You will start by copying and running your `createBasicFeatures` function from the experiment with movie reviews. Do the features the classifier focuses on tell you much about comedy and tragedy in general?

You will then implement another featurization function `createInterestingFeatures`, which will focus on only those features you think are informative for distinguishing between comedy and tragedy. Accuracy on leave-one-out cross-validation may go up, but it more important to look at the features given the highest weight by the classifier. Interpretability in machine learning, of course, may be harder to define than accuracy—although accuracy at some tasks such as summarization is hard enoough.

# **Observartions**

*Top features which corresponds to tragedy (pos) class are mostly character names where as top features of comedy (neg) class contains common nouns (relating to place, role of person like magic, ghost, witch).*
*Achieved accuracy of 96%*


1. TF-IDF representation did not work well than word count representation 
2. Bi-grams did not perform as good as uni-grams for this corpus
3. Here adjective parts of speech works better than noun and verb while lemmatizing
4. Allowing words which are present at most on 60% of the document gives better accuracy than max-df = 0.7 or 0.5
5. Since L1 leads most of the weights to 0, we see the words after some top 15 features are part of both the classes, hence we should not consider these features (after top 15) when using L1 model

In [0]:
import json
import requests
from sklearn.linear_model import LogisticRegression
from sklearn.model_selection import cross_validate,LeaveOneOut
import numpy as np

In [0]:
#read in the shakespeare corpus
def readShakespeare():
  raw = requests.get("https://raw.githubusercontent.com/mutherr/CS6120-PS1-data/master/shakespeare_plays.json").text.strip()
  corpus = [json.loads(line) for line in raw.split("\n")]

  #remove histories from the data, as we're only working with tragedies and comedies
  corpus = [entry for entry in corpus if entry["genre"] != "history"]
  return corpus

In [0]:
import re
from sklearn.feature_extraction.text import CountVectorizer
from sklearn.feature_extraction.text import TfidfVectorizer
import nltk
from nltk.stem import WordNetLemmatizer
from nltk.corpus import stopwords
nltk.download('stopwords')
nltk.download('wordnet')
nltk.download('punkt')
snow = nltk.stem.SnowballStemmer('english')

[nltk_data] Downloading package stopwords to /root/nltk_data...
[nltk_data]   Package stopwords is already up-to-date!
[nltk_data] Downloading package wordnet to /root/nltk_data...
[nltk_data]   Package wordnet is already up-to-date!
[nltk_data] Downloading package punkt to /root/nltk_data...
[nltk_data]   Package punkt is already up-to-date!
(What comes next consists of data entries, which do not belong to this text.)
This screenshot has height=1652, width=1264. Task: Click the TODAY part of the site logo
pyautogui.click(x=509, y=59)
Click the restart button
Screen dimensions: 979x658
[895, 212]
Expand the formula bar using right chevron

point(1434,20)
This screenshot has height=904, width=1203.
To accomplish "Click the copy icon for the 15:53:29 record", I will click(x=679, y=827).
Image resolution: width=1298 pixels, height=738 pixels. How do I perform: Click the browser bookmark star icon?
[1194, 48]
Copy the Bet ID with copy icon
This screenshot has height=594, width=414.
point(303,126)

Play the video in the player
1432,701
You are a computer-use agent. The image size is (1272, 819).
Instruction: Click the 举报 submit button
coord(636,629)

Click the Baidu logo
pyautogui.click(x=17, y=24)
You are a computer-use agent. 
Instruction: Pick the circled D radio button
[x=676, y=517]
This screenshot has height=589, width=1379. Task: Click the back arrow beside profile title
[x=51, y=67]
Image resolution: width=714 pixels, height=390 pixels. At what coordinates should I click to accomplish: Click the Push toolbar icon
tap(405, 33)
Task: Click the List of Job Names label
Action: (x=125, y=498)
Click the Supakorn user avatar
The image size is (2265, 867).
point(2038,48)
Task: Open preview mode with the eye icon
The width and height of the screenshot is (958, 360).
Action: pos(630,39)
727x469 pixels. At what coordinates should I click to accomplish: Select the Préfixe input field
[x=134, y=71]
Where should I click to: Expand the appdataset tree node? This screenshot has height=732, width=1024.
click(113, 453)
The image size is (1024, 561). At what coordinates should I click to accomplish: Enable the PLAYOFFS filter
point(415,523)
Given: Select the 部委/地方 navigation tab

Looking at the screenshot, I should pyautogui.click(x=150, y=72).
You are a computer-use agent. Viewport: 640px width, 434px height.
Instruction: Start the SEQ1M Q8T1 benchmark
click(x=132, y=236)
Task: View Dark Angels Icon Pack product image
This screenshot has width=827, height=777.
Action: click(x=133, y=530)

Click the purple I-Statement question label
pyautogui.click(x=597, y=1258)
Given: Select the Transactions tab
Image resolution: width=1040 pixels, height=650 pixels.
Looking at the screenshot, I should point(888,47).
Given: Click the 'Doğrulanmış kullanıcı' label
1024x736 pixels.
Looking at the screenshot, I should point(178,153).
This is where you will implement two functions to featurize the data:

In [0]:
#NB: The current contents are for testing only
#This function should return: 
#  -a sparse numpy matrix of document features
#  -a list of the correct genre for each document
#  -a list of the vocabulary used by the features, such that the ith term of the
#    list is the word whose counts appear in the ith column of the matrix. 

# This function should create a feature representation using all tokens that
# contain an alphabetic character.
def createBasicFeatures(corpus):
  genres = [play['genre'] for play in corpus]
  X = [play['text'] for play in corpus]
  

  docs = []
  for play in range(0, len(X)):
    doc = re.sub(r'[\W_]', ' ', str(X[play]))
    doc = re.sub(r'\s+', ' ', doc, flags=re.I)
    doc = re.sub(r'[0-9]*', '', doc)
    doc = re.sub(r'^b\s+', '', doc)
    doc = doc.lower()
    docs.append(doc)
    
  vectorizer = CountVectorizer()
  texts = vectorizer.fit_transform(docs).toarray()
  vocab = vectorizer.vocabulary_  
  vocab = sorted(vocab.items(), key= lambda x : x[1])
  vocab = [v[0] for v in vocab]
  
  return texts,genres,vocab

# This function can add other features you want that help classification
# accuracy, such as bigrams, word prefixes and suffixes, etc.
def createInterestingFeatures(corpus):
  genres = [play['genre'] for play in corpus]
  X = [play['text'] for play in corpus]
  stopw = stopwords.words('english')
  lemmatizer = WordNetLemmatizer()

  docs = []
  for play in range(0, len(X)):
    doc = re.sub(r'[\W_]', ' ', str(X[play]))
    doc = re.sub(r'\s+', ' ', doc, flags=re.I)
    doc = re.sub(r'[0-9]*', '', doc)
    doc = re.sub(r'^b\s+', '', doc)
    doc = doc.lower()
    doc = doc.split()
    #doc = [lemmatizer.lemmatize(word, pos = 'v') for word in doc]
    doc = [lemmatizer.lemmatize(word, pos = 'a') for word in doc] #adjectives performs better in lemmatize
    #doc = [lemmatizer.lemmatize(word) for word in doc]
    #doc = [snow.stem(word) for word in doc]
    doc = ' '.join(doc)
    docs.append(doc)
    
  vectorizer = CountVectorizer(stop_words=stopw,  max_df=0.6, min_df=3) #consider words that are atleast present 3 times in corpus and atmost presnt in 60% of the plays
  #vectorizer = TfidfVectorizer(stop_words=stopw, max_df=0.6, min_df=3)
  #vectorizer = CountVectorizer(stop_words=stopw, ngram_range= (2,2),  max_df=0.6, min_df=3)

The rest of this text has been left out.